Bir akşam, güneş ufukta batarken odalarını altın rengine boyadığında, Elif sessizce babasına dedi ki:

“Baba… bana doğum günüm için bir köpek alacağını söylemiştin. Hatırlıyor musun? Onunla oynamak istiyorum… Yetişebilecek miyim?”

Levent’in yüreği parçalandı. Minik elini sıktı, ışık dolu gözlerine baktı ve fısıldadı:

“Tabii ki, canım. Tabii ki alacağız. Ve mutlaka onunla oynayacaksın. Söz veriyorum.”

Gülşah bütün gece ağladı. Levent pencerenin önünde durdu, karanlığa baktı ve boşluğa fısıldadı:

“Niye onu alıyorsun? O kadar iyi, o kadar güzel bir kız… Beni al! Onun yerine beni al! Bu dünyanın bana ihtiyacı yok, ama ona herkesin ihtiyacı var!”

Ertesi sabah, Elif’in odasına sessizce girdi, kucağında minik bir köpek yavrusu vardı – altın rengi bir golden retriever, sevgi dolu gözleriyle. Birden yavru kurtuldu, halının üzerinde şimşek gibi koştu ve yatağa atladı. Elif gözlerini açtı – ve uzun zamandır ilk kez kahkaha attı.

“Baba! Ne kadar güzel!” diye bağırdı, köpeği kucaklayarak. “Ona Aslan diyeceğim!”

O günden sonra ayrılmadılar. Aslan onun gölgesi, koruyucusu, kelimelerin yetmediği zamanlarda sesi oldu. Doktorlar altı ay ömür biçmişti. Sekiz ay yaşadı. Belki de Aslan’a duyduğu sevgi ona güç verdi. Ya da bu, yaşamaya devam edecek bir armağandı.

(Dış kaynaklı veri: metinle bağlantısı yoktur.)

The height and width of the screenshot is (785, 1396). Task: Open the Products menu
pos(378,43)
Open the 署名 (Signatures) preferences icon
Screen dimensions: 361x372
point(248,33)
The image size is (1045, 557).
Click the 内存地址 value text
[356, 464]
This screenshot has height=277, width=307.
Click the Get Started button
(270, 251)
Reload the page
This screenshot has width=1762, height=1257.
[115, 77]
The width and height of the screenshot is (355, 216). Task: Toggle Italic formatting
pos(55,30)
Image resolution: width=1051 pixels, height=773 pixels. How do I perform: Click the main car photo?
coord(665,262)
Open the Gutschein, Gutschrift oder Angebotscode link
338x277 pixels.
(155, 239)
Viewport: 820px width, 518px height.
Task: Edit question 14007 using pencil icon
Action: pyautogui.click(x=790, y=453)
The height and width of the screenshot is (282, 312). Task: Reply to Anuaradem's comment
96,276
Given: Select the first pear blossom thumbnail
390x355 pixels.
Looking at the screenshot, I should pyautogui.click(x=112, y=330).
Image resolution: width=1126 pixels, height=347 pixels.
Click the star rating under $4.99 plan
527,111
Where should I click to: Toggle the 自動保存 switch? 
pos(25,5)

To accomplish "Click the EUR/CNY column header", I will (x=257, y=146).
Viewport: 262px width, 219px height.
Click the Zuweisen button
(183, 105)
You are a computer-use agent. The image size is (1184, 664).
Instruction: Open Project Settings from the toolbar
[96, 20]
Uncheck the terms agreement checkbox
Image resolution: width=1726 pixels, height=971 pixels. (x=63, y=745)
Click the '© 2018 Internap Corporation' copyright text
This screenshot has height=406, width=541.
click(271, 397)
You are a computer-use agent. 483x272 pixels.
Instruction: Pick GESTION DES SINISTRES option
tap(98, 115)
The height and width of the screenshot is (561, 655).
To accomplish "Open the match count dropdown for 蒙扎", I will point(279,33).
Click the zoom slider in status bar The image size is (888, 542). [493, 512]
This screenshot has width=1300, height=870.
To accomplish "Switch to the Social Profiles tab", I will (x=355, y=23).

Elif artık kalkamadığı zamanlarda, sessizce Aslan’la konuşuyordu:

“Yakında gideceğim Aslan. Sonsuza kadar. Belki beni unutacaksın… Ama hatırlamanı istiyorum. Al, yüzüğümü sana veriyorum.”

Parmağındaki minik altın yüzüğü çıkardı ve dikkatlice Aslan’ın tasmasına taktı. Gözyaşları yanaklarından süzülüyordu.

“Şimdi kesinlikle beni hatırlayacaksın. Söz ver.”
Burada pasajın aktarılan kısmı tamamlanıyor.